$$ L: \mathbb{R}^4 → \mathbb{R}^4 $$ defined by $$ L \begin{pmatrix} \begin{bmatrix} x\\y\\z\\w \end{bmatrix} \end{pmatrix} = \begin{bmatrix} 1&2&1&3\\ 2&1&-1&2\\ 1&0&0&-1\\ 4&1&-1&0 \end{bmatrix} \begin{bmatrix} x\\y\\z\\w \end{bmatrix} $$
I'm interested in looking for its kernel Ker(L), find a basis for Ker(L) and the dimension of Ker(L). Same as for its range, range(L) and its dimension range(L).
I'm not really confident with my answer so I'm asking so that I could verify if my solution is correct.

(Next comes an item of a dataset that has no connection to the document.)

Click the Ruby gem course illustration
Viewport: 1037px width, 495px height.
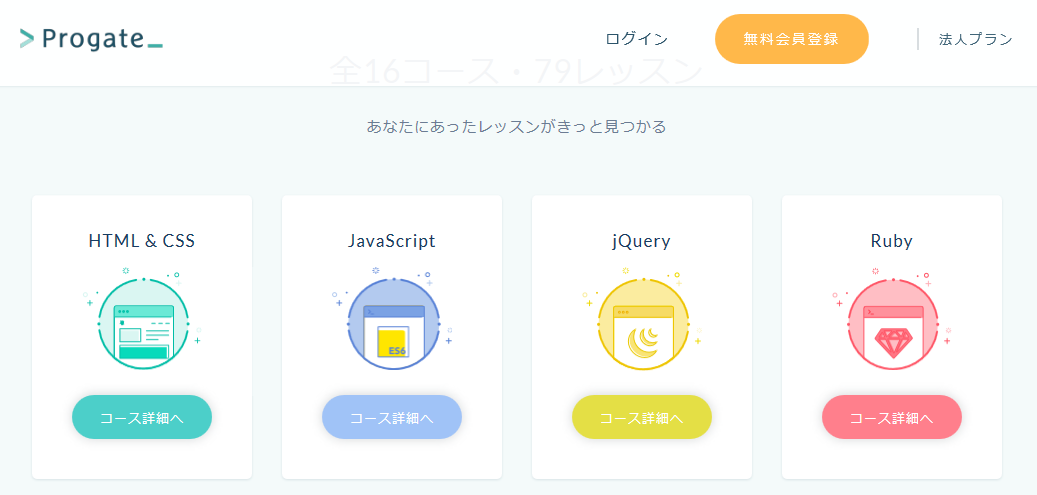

What I did is equate the matrix above to a zero matrix.
$$
\begin{bmatrix}
1&2&1&3\\
2&1&-1&2\\
1&0&0&-1\\
4&1&-1&0
\end{bmatrix}
\begin{bmatrix}
x\\y\\z\\w
\end{bmatrix}
=
\begin{bmatrix}
0\\0\\0\\0
\end{bmatrix}
\Rightarrow
\left[
\begin{array}{cccc|c}
1&2&1&3&0\\
2&1&-1&2&0\\
1&0&0&-1&0\\
4&1&-1&0&0
\end{array}
\right]
$$
Then I looked for its RREF and the result is
$$
\left[
\begin{array}{cccc|c}
1&0&0&-1&0\\
0&1&0&\frac{8}{3}&0\\
0&0&1&\frac{-4}{3}&0\\
0&0&0&0&0
\end{array}
\right]
$$
and decided the following:
$$ \begin{bmatrix}
x = r\\
y = \frac{8}{3}r\\
z = \frac{-4}{3}r\\
w = r \end{bmatrix}
\Rightarrow r
\begin{bmatrix}
1\\
\frac{8}{3}\\
\frac{-4}{3}\\
1 \end{bmatrix}
\Rightarrow \ker(L)
\begin{bmatrix}
1\\
\frac{8}{3}\\
\frac{-4}{3}\\
1 \end{bmatrix}
$$
And from there I'm not sure if I did right, and I'm confused on where next I should go in finding the rest of the problem.

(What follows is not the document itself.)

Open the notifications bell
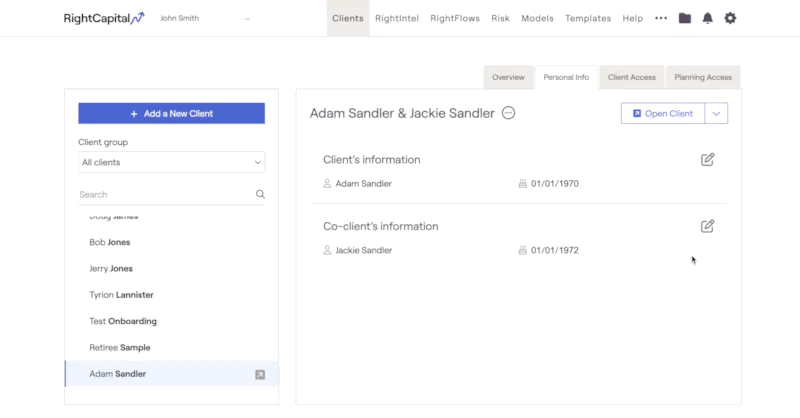 [x=708, y=18]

I apologize if its a stupid question.
For the method you are using the key point is that row operations preserve the solution for the linear system of equations. For the solution you are almost right, $Ker(L)$ has dimension one but for its basis you have a wrong sign for $\frac83$ and $-\frac43$, that is
$$r \begin{bmatrix} 1\\ \color{red}{-\frac{8}{3}}\\ \color{red}{\frac{4}{3}}\\ 1 \end{bmatrix}$$
From the REEF we also know that the image/range has dimension $3$ and we can take the first three columns (or any other triple) of the original matrix as its basis.